Meg, of course, shot herself in the foot.
“Are you kidding me?” Chuck said into the phone. He’d been preparing to leave for the test center when she’d called. “What do you mean, you shot yourself in the foot?”
“I was helping my dad clean his guns,” she said. She sounded tired. “For his birthday. And one went off. It was a freak thing. He never keeps them loaded. I should’ve called you last night but I was in the hospital.”
“Oh my god,” Chuck said. “Are you all right?”
“Yeah,” she said. “I mean, other than the fact that I shot myself in the foot. But they gave me a bunch of Vicodin so really it isn’t so bad. Kind of nice, actually. I feel like I’m floating.” She laughed.
The Easy-A felt heavy in Chuck’s pocket. He thought of her bruises and cuts and adrenaline shot through his chest. “If your father—”

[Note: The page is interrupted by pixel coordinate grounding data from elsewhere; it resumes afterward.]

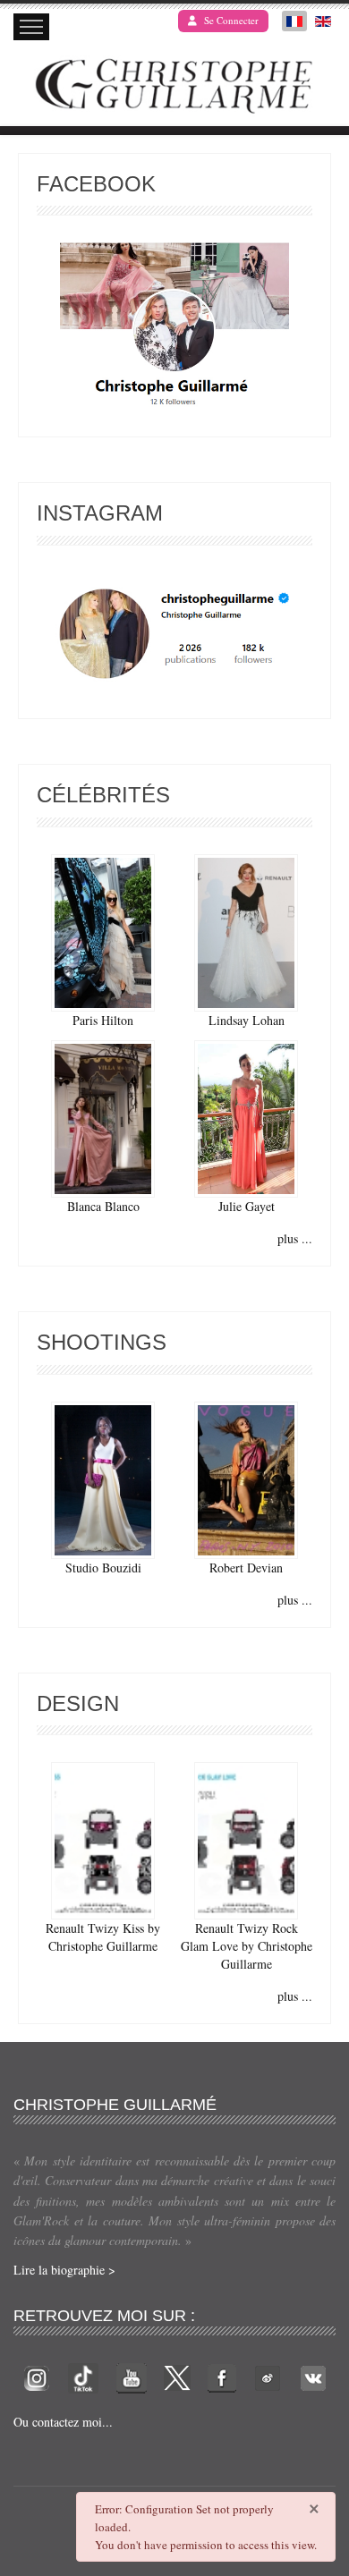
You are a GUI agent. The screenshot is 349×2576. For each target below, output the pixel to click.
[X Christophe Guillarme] (177, 2376)
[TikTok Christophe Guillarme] (83, 2376)
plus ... (294, 1238)
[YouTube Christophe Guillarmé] (131, 2376)
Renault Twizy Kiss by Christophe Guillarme (103, 1936)
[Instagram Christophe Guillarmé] (174, 634)
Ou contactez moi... (63, 2421)
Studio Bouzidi (103, 1567)
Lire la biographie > (64, 2269)
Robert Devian (246, 1567)
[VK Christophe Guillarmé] (313, 2376)
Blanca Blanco (103, 1206)
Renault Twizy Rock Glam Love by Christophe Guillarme (246, 1945)
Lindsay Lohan (247, 1020)
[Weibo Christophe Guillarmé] (267, 2376)
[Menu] (31, 27)
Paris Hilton (102, 1020)
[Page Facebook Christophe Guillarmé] (174, 328)
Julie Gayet (246, 1206)
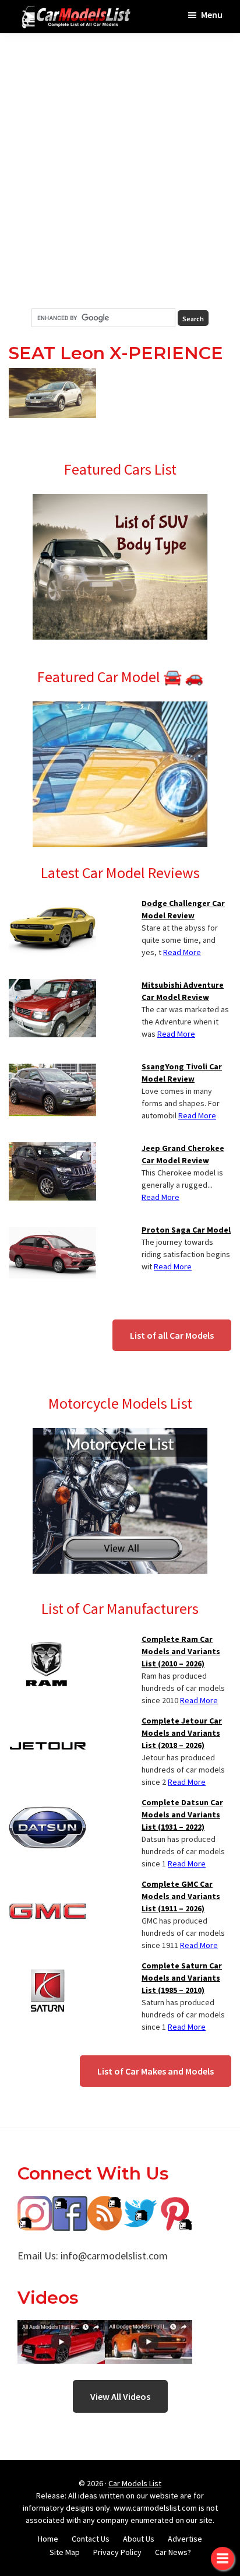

“Jesus, Chuck,” Meg said. “My father didn’t shoot me. Christ.”
Chuck felt numb. “So you’re not coming, is what you’re saying,” he said.
“Of course I’m not coming. I just had a bullet taken out of my foot.”
“Well then, I’m coming over,” Chuck said. “I’ll be there in twenty minutes.”
“No, don’t do that. Don’t come over. Chuck, I’m busy. Chuck?”
Chuck had only been to Meg’s place once. She lived with her alcoholic father in the south of town, in a dilapidated trailer beside the railroad tracks. It was not a nice place, by anyone’s standards. A piece of corrugated steel hung over the door and a concrete slab served as a makeshift porch. Stray cats chased each other through the rusting shells of cars that sat on cinderblocks in the front yard.
Despite the wet weather, Chuck rode his bike across town in record time, almost causing three different car accidents in the process. When he reached the trailer, he dropped his bike into the mud and stepped up onto the concrete slab. He took a deep breath, then looked for the doorbell. There was no doorbell. He knocked.
“Come in,” he heard Meg say. He pushed open the door. To his right was Meg’s room, her father’s room, and the dirty bathroom with the leaky faucets. To his left was a dim living room and kitchen. Meg lay reclined on a ratty orange couch, her left leg swathed in bandages from foot to knee. A bowl of popcorn sat in her lap. On the far side of the room, an ancient TV played The Dark Knight.
“Hey,” Chuck said, standing in the doorway. The trailer smelled old, like his grandfather’s basement.
“Hi,” Meg said. “I told you not to come.” She held out the popcorn. “Want some?”
“Your dad home?”
“He ran out. If he, uh, if he comes back, don’t mention the bullet. He’s pretty mad at himself.”
“Okay. Can I…?” Chuck pointed to the couch.
“Sure,” Meg said, pushing some pillows onto the floor to make room for him. “I guess I could use some company.”